[Text and element pointing records]
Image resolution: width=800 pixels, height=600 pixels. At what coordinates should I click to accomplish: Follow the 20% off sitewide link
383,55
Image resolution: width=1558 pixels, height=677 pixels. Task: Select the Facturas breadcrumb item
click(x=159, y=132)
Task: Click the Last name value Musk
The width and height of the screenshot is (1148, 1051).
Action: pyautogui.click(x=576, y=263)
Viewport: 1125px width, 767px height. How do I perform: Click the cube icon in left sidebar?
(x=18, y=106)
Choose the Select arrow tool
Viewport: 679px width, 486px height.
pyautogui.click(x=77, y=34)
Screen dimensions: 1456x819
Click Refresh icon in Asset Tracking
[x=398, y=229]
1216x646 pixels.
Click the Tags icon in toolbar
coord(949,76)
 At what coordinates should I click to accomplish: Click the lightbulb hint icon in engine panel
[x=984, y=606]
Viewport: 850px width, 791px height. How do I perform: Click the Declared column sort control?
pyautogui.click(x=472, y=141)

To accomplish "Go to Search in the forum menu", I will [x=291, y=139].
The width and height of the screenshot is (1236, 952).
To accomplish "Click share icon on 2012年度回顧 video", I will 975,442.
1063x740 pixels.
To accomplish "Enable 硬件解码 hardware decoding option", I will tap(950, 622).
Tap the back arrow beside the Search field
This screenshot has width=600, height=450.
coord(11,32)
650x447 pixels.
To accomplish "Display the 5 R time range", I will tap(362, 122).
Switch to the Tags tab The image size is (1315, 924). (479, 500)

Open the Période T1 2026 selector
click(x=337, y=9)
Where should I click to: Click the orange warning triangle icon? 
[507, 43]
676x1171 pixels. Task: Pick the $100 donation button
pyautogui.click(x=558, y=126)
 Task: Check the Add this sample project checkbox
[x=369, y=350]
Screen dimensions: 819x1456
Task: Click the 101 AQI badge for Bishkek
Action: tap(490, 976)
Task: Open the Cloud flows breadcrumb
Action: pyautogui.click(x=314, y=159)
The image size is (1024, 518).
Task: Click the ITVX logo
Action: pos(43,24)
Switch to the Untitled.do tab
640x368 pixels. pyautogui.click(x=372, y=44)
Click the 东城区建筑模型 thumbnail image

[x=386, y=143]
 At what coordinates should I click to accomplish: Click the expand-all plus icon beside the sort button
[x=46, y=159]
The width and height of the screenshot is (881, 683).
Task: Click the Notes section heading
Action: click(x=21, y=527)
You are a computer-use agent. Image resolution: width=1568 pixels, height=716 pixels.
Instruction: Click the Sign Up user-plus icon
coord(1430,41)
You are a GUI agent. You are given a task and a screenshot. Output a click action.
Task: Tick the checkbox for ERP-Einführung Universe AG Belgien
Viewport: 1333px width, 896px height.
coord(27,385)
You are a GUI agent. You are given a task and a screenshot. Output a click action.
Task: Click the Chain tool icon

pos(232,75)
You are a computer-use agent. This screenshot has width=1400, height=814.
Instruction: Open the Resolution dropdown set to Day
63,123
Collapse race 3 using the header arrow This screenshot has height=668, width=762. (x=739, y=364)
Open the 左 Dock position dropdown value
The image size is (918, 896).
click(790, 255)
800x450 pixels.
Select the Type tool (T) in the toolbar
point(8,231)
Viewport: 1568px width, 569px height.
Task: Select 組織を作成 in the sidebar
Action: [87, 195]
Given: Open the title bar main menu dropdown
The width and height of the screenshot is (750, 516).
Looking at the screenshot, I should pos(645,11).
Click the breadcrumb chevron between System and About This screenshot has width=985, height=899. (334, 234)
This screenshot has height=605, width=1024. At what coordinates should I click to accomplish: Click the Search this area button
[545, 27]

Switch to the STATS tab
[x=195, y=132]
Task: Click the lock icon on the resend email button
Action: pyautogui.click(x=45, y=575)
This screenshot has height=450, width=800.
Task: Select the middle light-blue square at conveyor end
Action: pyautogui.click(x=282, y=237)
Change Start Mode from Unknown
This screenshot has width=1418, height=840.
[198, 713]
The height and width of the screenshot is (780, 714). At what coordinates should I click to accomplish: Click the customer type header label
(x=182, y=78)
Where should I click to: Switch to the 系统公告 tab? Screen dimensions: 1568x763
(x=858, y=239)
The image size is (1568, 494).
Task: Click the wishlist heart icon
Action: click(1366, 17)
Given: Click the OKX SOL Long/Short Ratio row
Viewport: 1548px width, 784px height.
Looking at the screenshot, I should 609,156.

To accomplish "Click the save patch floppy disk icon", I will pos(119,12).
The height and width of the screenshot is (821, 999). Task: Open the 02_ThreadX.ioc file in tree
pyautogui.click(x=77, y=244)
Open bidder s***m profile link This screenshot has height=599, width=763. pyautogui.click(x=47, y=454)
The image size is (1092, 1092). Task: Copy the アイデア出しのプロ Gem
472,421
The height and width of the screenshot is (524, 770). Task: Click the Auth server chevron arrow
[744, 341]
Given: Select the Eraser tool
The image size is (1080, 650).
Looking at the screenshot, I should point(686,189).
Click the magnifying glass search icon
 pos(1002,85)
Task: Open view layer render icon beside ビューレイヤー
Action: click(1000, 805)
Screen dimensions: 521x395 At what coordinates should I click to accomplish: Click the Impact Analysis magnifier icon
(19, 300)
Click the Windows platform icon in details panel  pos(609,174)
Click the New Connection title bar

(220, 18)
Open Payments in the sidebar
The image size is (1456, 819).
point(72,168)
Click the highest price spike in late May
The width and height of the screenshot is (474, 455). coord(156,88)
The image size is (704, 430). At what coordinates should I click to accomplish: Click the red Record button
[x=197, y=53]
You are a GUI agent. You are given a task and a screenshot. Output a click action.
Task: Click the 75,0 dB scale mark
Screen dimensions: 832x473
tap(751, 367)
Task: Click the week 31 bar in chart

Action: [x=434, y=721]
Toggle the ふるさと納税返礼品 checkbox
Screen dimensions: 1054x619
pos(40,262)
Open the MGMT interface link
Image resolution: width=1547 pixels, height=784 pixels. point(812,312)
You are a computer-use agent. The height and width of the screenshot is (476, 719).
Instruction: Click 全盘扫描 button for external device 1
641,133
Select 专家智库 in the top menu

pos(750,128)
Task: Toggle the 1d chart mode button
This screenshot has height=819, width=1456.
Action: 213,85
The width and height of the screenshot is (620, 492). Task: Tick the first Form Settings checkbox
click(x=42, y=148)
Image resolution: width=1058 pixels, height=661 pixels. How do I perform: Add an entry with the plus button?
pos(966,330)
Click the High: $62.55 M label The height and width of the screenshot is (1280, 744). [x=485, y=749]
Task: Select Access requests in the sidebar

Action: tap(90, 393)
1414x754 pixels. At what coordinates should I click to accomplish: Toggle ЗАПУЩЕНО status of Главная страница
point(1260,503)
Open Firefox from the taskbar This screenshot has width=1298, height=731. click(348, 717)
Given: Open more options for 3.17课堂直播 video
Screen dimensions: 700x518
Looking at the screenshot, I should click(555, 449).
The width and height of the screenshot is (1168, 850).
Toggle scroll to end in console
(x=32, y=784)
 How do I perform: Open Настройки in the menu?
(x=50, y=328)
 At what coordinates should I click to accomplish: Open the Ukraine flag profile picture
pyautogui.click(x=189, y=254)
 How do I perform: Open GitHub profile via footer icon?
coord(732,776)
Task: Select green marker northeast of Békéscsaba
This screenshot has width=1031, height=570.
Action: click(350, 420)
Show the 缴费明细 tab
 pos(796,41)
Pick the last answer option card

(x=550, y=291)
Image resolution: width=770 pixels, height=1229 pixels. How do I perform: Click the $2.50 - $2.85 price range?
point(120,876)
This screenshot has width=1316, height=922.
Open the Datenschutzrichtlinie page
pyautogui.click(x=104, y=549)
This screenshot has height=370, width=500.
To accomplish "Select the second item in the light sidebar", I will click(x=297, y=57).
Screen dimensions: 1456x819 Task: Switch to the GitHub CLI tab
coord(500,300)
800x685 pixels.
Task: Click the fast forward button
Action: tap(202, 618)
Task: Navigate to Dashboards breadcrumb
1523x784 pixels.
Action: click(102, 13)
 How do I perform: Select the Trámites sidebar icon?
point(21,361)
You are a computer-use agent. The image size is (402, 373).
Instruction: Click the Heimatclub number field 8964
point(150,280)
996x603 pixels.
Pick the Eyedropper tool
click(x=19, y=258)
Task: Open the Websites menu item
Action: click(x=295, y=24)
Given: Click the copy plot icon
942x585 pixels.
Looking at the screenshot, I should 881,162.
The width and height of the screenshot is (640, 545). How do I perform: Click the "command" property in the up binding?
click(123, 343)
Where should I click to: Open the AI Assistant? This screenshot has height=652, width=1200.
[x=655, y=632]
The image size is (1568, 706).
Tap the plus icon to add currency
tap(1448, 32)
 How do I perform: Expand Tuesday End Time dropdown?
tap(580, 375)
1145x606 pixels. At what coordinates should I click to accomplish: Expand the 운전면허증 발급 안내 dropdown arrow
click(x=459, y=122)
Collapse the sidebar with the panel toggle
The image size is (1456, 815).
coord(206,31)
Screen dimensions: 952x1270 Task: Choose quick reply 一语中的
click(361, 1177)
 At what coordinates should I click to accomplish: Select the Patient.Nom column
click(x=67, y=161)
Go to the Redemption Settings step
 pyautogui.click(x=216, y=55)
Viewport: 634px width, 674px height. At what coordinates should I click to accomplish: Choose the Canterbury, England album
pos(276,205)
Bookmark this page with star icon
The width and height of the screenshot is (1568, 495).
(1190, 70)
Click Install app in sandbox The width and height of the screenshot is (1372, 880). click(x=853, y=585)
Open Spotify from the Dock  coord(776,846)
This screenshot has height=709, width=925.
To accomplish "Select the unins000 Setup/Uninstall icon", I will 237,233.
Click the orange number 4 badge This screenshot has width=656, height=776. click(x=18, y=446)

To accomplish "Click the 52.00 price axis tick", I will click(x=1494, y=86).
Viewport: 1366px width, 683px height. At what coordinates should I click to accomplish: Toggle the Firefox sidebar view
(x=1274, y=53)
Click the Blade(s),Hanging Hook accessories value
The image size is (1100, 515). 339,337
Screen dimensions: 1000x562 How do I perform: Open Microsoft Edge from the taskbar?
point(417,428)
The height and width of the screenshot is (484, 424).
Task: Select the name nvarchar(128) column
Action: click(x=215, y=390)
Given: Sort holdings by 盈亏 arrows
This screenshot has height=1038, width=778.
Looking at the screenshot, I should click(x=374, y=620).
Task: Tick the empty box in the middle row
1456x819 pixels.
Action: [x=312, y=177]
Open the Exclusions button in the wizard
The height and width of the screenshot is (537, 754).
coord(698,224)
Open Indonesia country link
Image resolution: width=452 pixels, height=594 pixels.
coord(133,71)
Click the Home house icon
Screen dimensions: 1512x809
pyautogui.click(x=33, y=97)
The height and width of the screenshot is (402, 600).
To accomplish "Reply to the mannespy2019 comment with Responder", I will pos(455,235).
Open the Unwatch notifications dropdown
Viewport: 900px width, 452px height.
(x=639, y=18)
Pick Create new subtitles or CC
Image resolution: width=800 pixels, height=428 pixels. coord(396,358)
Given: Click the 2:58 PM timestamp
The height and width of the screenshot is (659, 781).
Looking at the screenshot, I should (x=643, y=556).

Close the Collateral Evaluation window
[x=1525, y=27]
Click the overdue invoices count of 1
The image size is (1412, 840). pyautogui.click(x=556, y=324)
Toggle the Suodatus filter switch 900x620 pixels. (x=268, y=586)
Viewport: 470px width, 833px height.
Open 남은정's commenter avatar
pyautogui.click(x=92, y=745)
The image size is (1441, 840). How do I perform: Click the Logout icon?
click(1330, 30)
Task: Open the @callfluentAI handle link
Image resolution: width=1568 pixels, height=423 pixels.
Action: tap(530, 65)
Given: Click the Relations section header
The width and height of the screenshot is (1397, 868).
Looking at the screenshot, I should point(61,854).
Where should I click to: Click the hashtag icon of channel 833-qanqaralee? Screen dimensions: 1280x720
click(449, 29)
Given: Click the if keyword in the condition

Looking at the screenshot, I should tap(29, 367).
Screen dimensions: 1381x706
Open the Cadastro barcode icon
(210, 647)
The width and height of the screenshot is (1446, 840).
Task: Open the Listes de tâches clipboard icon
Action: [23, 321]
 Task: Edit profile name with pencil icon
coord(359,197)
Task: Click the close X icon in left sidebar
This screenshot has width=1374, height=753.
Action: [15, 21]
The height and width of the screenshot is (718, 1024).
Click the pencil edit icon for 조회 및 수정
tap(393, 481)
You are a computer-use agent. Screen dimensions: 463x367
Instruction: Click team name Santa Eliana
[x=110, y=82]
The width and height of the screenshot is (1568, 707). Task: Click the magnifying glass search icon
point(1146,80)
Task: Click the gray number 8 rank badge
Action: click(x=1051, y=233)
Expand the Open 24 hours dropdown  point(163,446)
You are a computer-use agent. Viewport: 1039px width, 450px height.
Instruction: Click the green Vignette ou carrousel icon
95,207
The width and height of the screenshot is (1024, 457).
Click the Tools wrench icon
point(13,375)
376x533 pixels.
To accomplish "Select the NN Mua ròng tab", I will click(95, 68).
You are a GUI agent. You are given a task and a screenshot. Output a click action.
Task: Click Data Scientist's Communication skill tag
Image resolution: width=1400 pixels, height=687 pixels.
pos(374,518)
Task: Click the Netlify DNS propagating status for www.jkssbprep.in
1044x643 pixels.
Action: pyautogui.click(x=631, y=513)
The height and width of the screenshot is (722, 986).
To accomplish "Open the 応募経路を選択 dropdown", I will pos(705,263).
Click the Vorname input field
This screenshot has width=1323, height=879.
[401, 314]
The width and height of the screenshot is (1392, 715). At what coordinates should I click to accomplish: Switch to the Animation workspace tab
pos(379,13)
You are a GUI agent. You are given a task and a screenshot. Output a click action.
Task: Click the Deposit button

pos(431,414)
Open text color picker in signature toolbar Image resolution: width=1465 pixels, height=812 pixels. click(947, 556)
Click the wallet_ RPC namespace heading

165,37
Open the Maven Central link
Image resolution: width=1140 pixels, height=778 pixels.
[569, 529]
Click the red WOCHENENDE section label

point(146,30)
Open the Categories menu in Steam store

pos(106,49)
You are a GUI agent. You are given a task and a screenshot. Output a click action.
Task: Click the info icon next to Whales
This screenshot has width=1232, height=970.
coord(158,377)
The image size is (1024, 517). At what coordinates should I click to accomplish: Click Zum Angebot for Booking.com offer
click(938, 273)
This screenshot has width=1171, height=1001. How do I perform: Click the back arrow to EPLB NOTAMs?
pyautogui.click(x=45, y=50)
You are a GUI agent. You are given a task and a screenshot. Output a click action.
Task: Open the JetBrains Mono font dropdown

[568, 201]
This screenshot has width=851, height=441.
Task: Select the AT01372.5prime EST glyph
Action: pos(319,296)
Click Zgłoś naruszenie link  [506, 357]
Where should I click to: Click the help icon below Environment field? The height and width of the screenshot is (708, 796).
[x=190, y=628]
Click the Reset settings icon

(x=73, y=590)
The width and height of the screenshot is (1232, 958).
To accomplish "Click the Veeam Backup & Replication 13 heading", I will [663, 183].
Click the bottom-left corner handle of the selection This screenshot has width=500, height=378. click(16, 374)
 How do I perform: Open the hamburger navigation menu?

**Aim:**
Arrange the listing lines from the line with "Given: Open the title bar main menu dropdown" to the line with "Click the breadcrumb" as a Markdown table with the columns Row and Line, leaving out any blank lines.

**Final answer:**
| Row | Line |
|---|---|
| 1 | Given: Open the title bar main menu dropdown |
| 2 | The width and height of the screenshot is (750, 516). |
| 3 | Looking at the screenshot, I should pos(645,11). |
| 4 | Click the breadcrumb chevron between System and About This screenshot has width=985, height=899. (334, 234) |